On 23/08/2022 17:18, Nick via Exim-users wrote:
> On 22/8/2022 Jeremy replied:
>
>> Which means I can't use a simple list lookup, nor a wildcard lookup, as these don't support capture
>>
>> In the current release of Exim, they do and you could.
>> Note: It is not possible to capture substrings in a regular expression match for later use, because the results of all lookups are cached. If a lookup is repeated, the result is taken from the cache, and no actual pattern matching takes place. The values of all the numeric variables are unset after a (n)wildlsearch match.
> (Ch. 9 "File and database lookups", section 3, under "wildlsearch or nwildlsearch" - the only mention of the word "capture" in this chapter.)
>
> It's possible I missed something?
I was talking about lookups in lists, so Ch. 10.
It's a bit buried, but:
Sec 9 (Domain lists)
"If a pattern starts with a circumflex...
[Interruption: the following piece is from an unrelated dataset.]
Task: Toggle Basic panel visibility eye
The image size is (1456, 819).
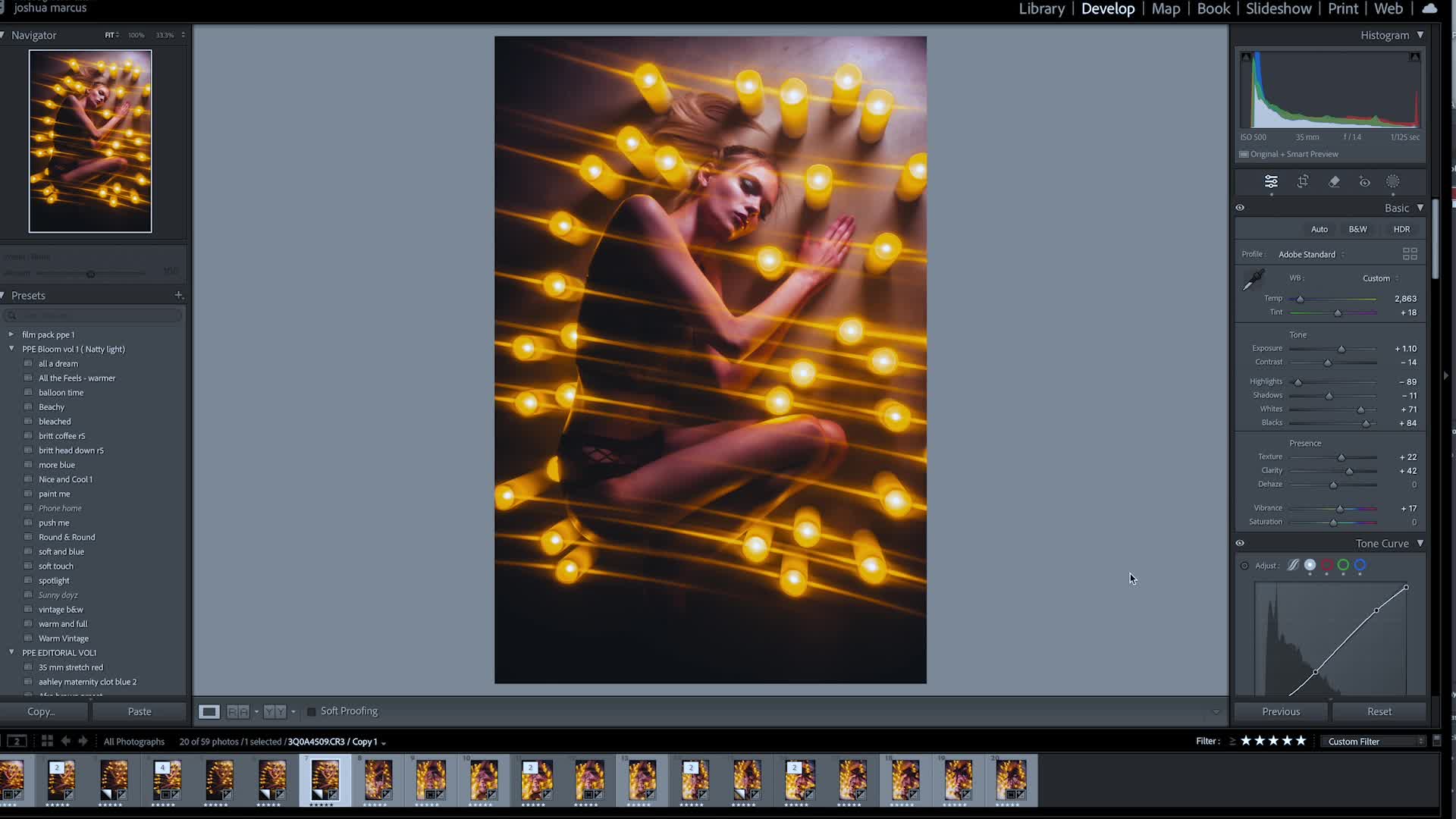Action: (x=1240, y=208)
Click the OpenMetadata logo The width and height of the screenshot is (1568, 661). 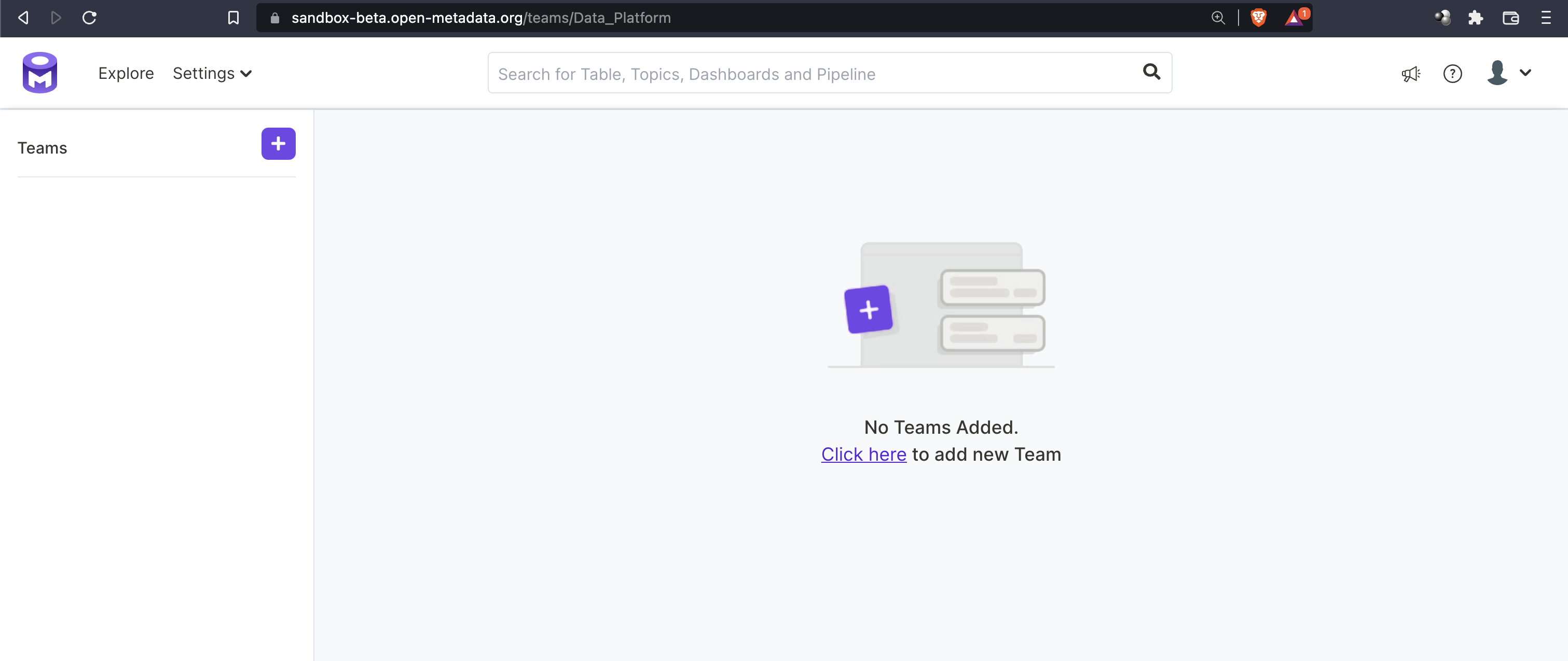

$1 (onwards) to any submatches identified by parentheses".
Sec 22 (Local part lists)
"These behave in the same way as domain and host lists".
[
For (n)wildlsearch lookups, you can add a no_rd option so
that they do not cache. I've no idea if substrings from
(n)wildlsearcha regex lookup are captured though.
]
However, your basic point that you can't use wildcard matches
as a way of avoiding the security provided by taint-tracking,
is correct.
Yes, more abstruse ways exist. Welcome to log4j hell.
--
Cheers,
Jeremy